── PASSAGE PROVIDED ──

Brandon Williams is not the most well-known football player to come out of St. Louis. Sure, he was an all-state selection and Suburban South Conference defensive player of the year in high school.
But Rockwood Summit High in Fenton isn’t a football power. And then Williams left the area to attend a prep school in Cincinnati. In college, he attended Division II Missouri Southern State.
Even after working his way into a third-round draft pick by Baltimore in 2013 and starting status at nose tackle in the NFL, he wasn’t the first one you thought of in terms of area products. Ezekiel Elliott, sure. Markus Golden, maybe. Williams? Probably not.
But it has become increasingly more difficult to ignore Williams, especially after Monday. That’s when he signed a five-year, $52.5 million contract to stay in Baltimore, a deal that included a $12.5 million signing bonus and $27.5 million in guaranteed money.
The contract makes him the highest-paid nose tackle in NFL history. Which is a long way from his job cleaning porta-potties while in college. Or the period when Williams, who grew up in south St. Louis before moving to Fenton, was basically homeless.
At the press conference in Baltimore earlier this week to announce the signing, Williams said it was an emotional weekend after reaching the contract agreement. Obviously, he is now set for life _ and then some.

───
── RECORD SET ──

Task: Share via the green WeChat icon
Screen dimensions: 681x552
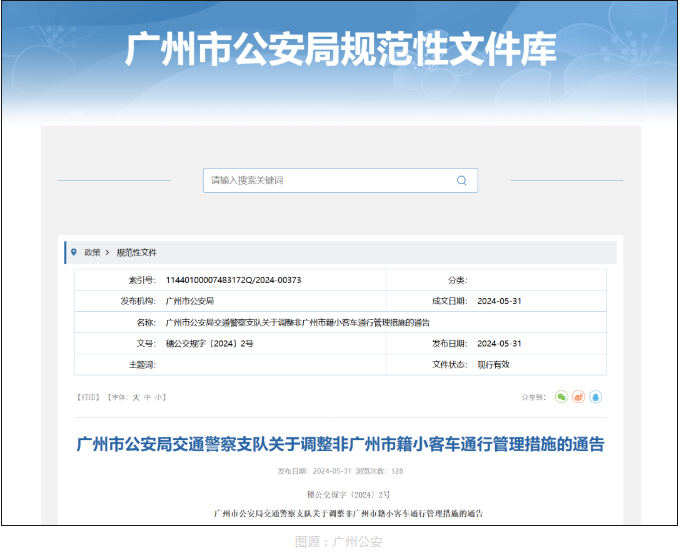Action: (561, 397)
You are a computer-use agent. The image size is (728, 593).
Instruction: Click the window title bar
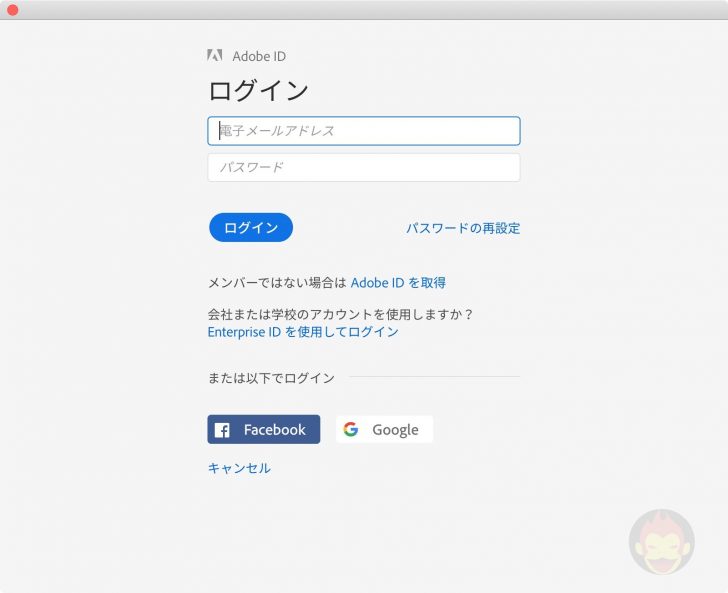[364, 9]
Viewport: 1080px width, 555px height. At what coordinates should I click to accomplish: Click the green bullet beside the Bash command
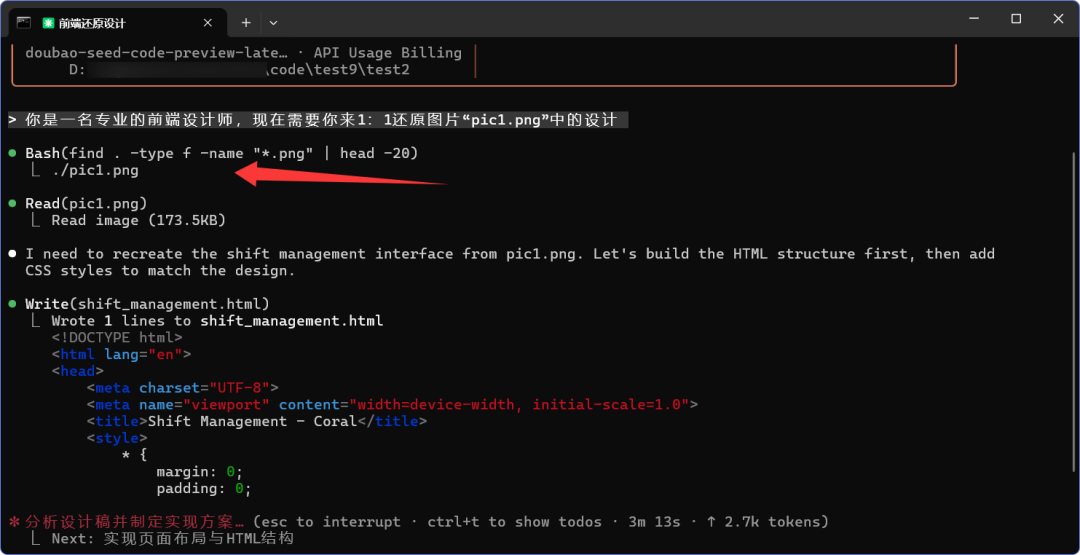[x=13, y=153]
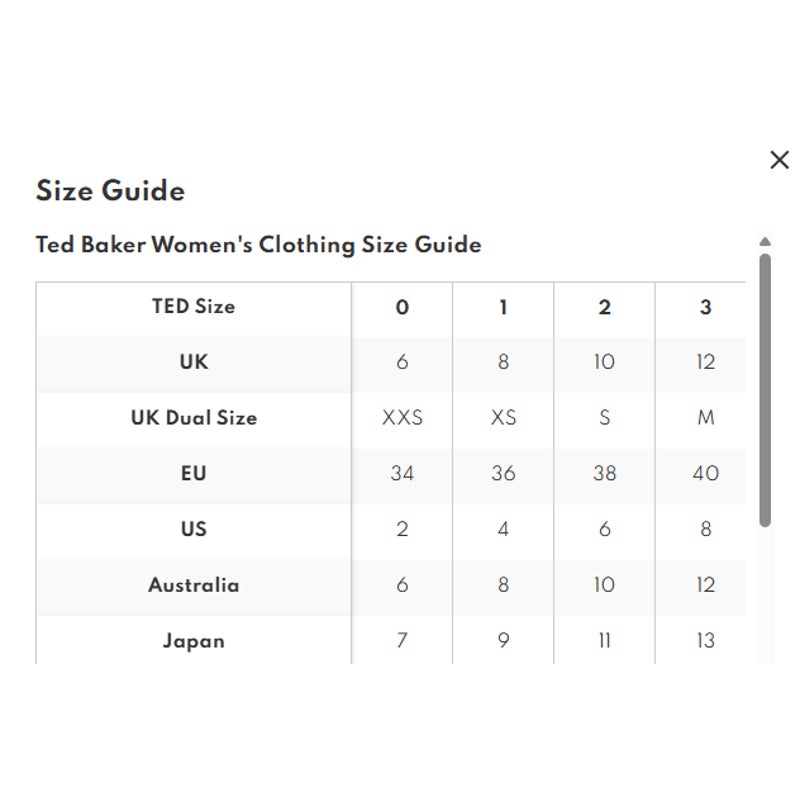Click the vertical scrollbar thumb

point(764,390)
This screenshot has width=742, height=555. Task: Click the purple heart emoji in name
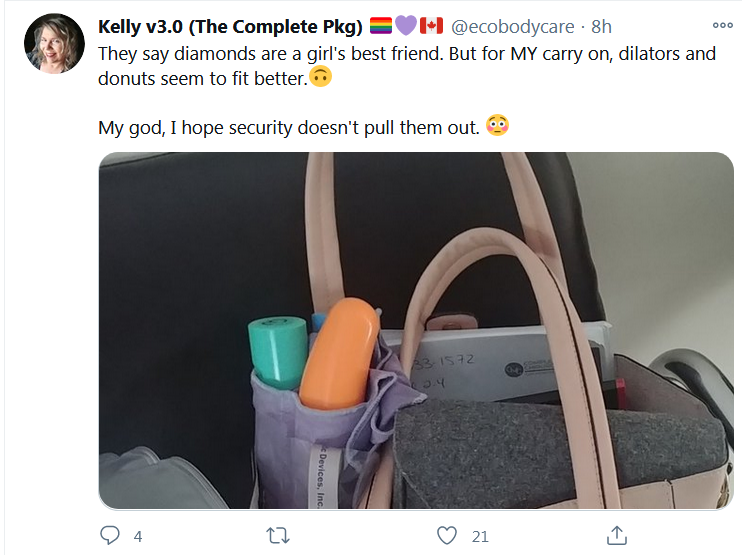coord(406,26)
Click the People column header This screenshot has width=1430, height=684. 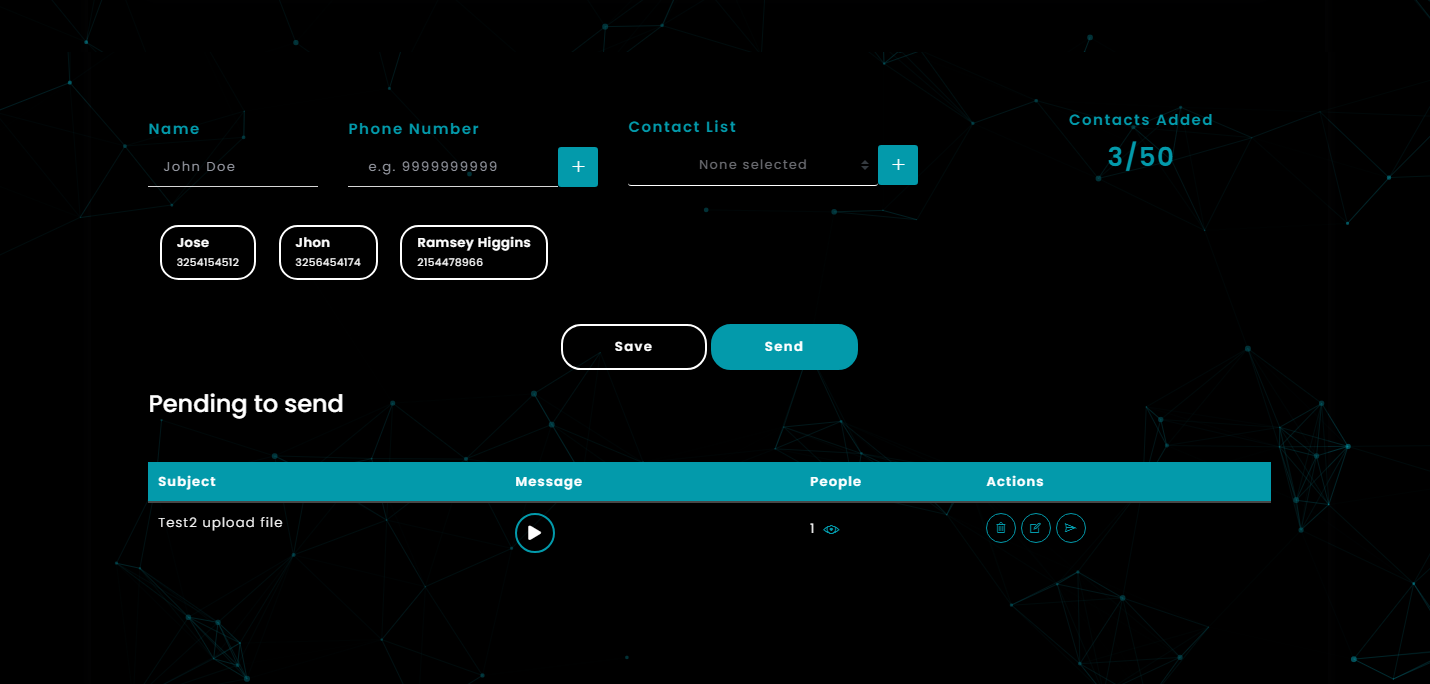(836, 481)
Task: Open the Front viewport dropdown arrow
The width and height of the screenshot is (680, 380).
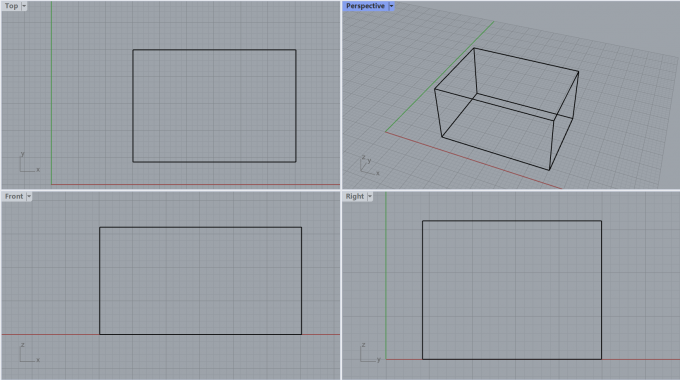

───

*PROBLEM STATEMENT*
Continue the article on Brandon Williams's contract with Baltimore from its final sentence. The records are drawn from a separate source.

*TASK OUTPUT*
“I’ve been crying so much this weekend. . .and just reminiscing,” Williams said. “Looking at my kids, seeing that they’ll never have to go through what I went through growing up.
“And me coming from that, whether it be just not having a stable home to live in, or whether it be my journey through football. . . .It all paid off. And that’s a wonderful and amazing feeling.”
Williams has yet to make the Pro Bowl although he’s been regarded as one of the NFL’s best run-stuffers over the past couple of seasons. He plays a position that doesn’t pile up stats, but if you keep your eyes on the line of scrimmage instead of following the ball, you can get a sense of Williams’ value.
Such was the case in the Ravens’ Nov. 20 game at Dallas, where Williams had several collisions with Elliott in a St. Louis vs. St. Louis matchup.
Williams is the latest in a long line of run-stuffers that have carried on the Ravens’ tradition of stout, physical defense since they began play in 1996 (as the transplanted Cleveland Browns). The list includes the likes of Tony Siragusa, Kelly Gregg, Haloti Hgata, and now Williams.
“It’s a big piece that’s filled. You know literally and figuratively, a very big piece,” coach John Harbaugh said of the 6-1, 335-pound Williams. “Really the main piece for our defense, and now we have to work our way out.
“Being strong down the middle is probably important in every single sport. When the Ravens have been at their best historically, they’ve been strong down the middle.”
Williams, 28, was rated No. 6 on the Post-Dispatch Top 30 list of NFL free agents. But all along, he had no intention of going anywhere, to the point that he never even bothered to clean out his locker stall after the 2016 season ended.
“I wanted to come back. I tried to kind of leave hints,” he said.
Once the deal was done, Williams tweeted out “Raven for Life!” He told Harbaugh he just couldn’t see himself in any other colors than Ravens purple and black.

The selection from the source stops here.